Dataset records:

• • • • •

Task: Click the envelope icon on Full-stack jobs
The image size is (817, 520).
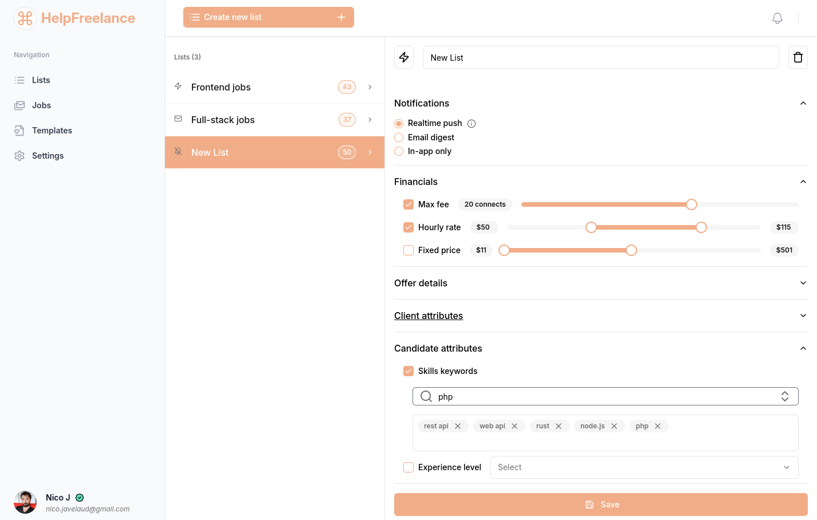Action: pyautogui.click(x=178, y=119)
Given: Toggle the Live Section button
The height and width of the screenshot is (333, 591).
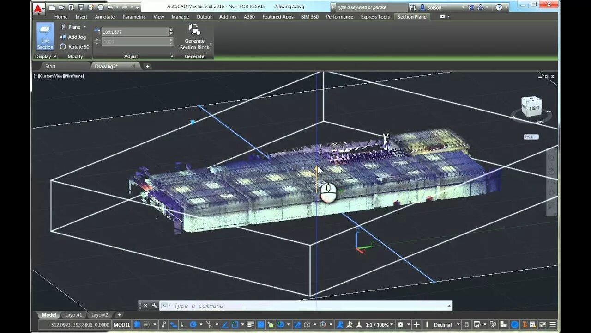Looking at the screenshot, I should click(x=45, y=37).
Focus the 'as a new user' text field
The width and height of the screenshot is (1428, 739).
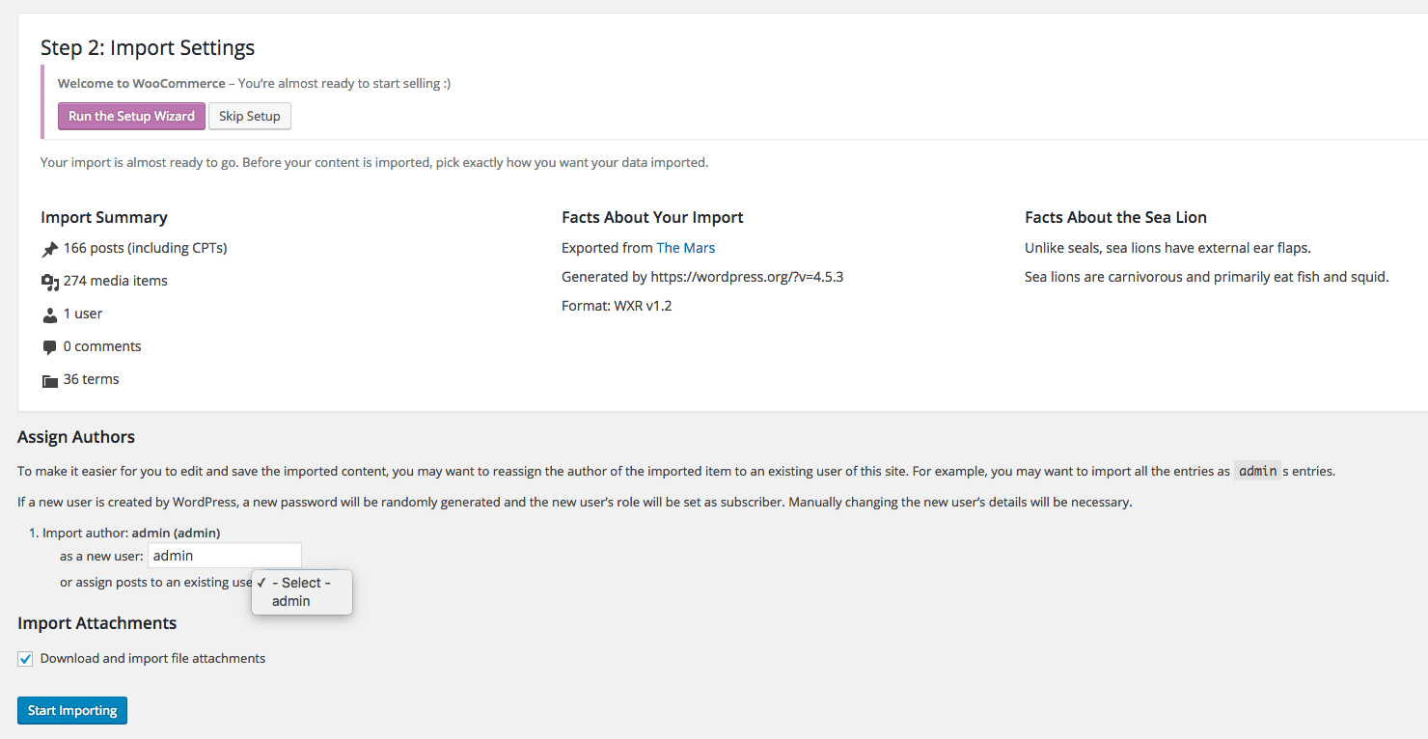tap(224, 556)
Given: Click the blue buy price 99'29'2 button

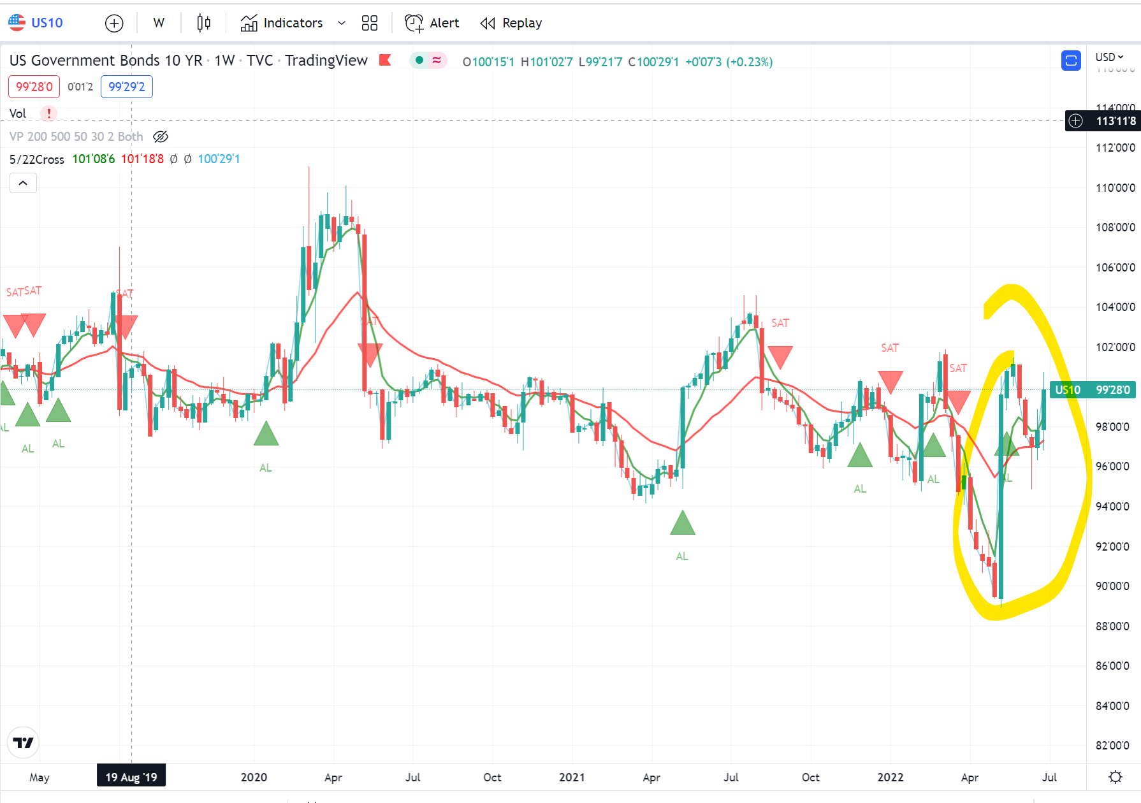Looking at the screenshot, I should (126, 87).
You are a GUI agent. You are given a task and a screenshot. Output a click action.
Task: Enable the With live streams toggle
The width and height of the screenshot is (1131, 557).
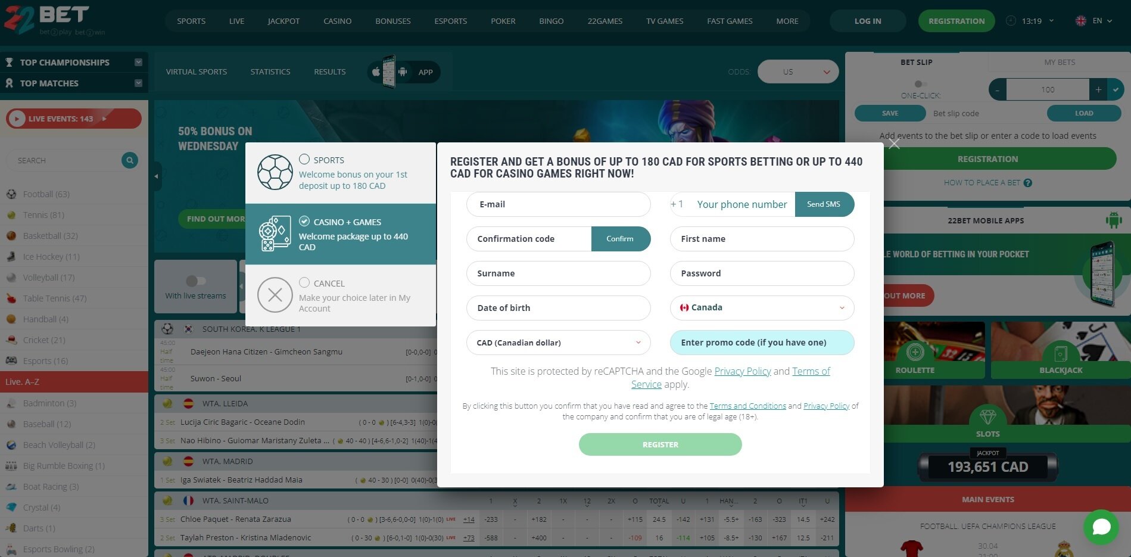click(x=197, y=281)
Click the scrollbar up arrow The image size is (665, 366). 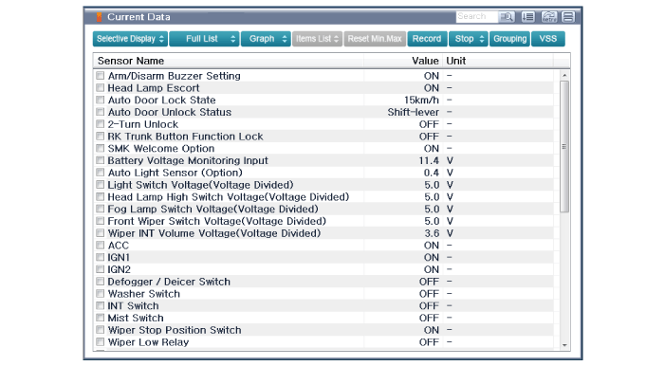tap(564, 75)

• • • • •

Written task – Find each line above that contains the string "button" and copy every such line in full, treating uppercase and lowercase letters as different.

Finished answer –
Given: Toggle the Live Section button
Given: Click the blue buy price 99'29'2 button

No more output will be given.